When Miro took up art studies in Barcelona (where one of his fellow students was the ceramicist Jose Llorens Artigas, who would later become Miro's chief collaborator in sculpture), he started with the very specific, dense and playful sense of nature that only a country childhood can give.
What Miro did with this fund of imagery after he moved to Paris in 1919 marked his emergence. Miro did not need groups. He became a surrealist because surrealism needed him; it had plenty of poets but no great formal artist (as distinct from vivid dream illustrators like Dali or Magritte). Even allowing for the recent rise in the critical fortunes of Andre Masson, the painter who introduced Miro to the surrealist group, it still seems clear that, as a draftsman and colorist, as an inventor of epigrammatic shapes set in exquisitely pure pictorial fields, Miro had no rival within that movement.
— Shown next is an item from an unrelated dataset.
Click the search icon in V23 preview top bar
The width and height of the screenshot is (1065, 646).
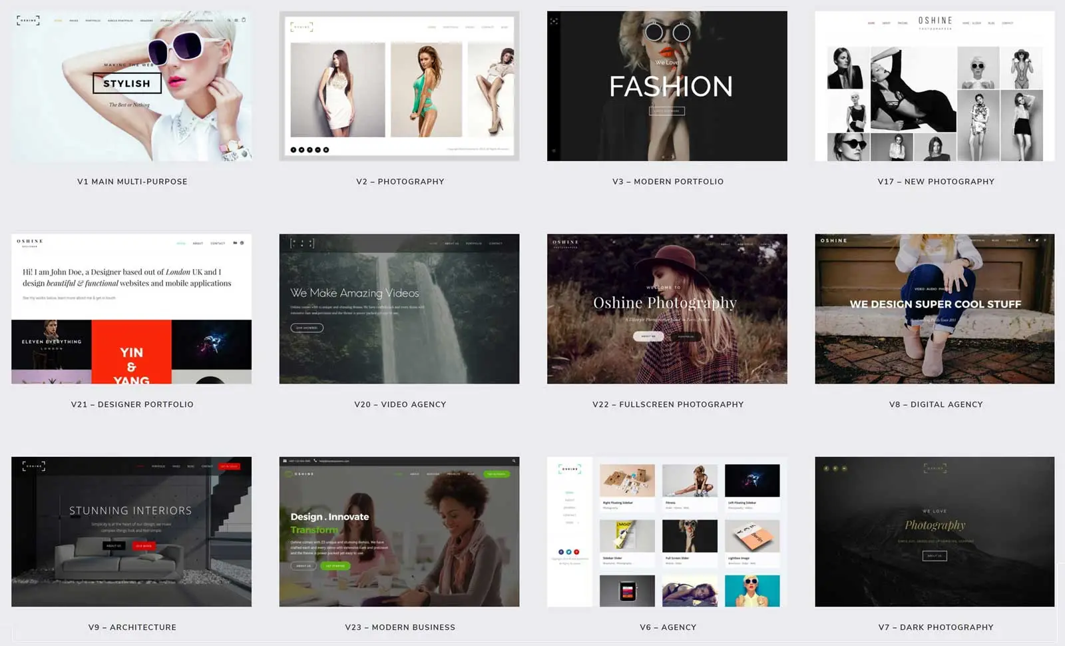[x=514, y=461]
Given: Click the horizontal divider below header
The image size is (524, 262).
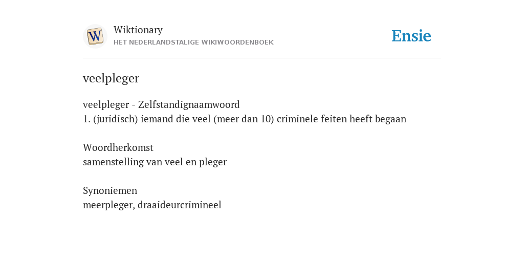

He rejected hard-and-fast distinctions between painting and poetry. He loved words. PHOTO, announces the writing on a 1925 canvas that, being mostly blank, is clearly not a photograph; and then, around a shapeless blob of blue pigment, the wiry script declares that "this is the color of my dreams." Yearning is fixed in a depicted absence. "In my pictures there are tiny forms in vast empty spaces," Miro once explained. "Empty space, empty horizons, empty planes, everything that is stripped has always impressed me."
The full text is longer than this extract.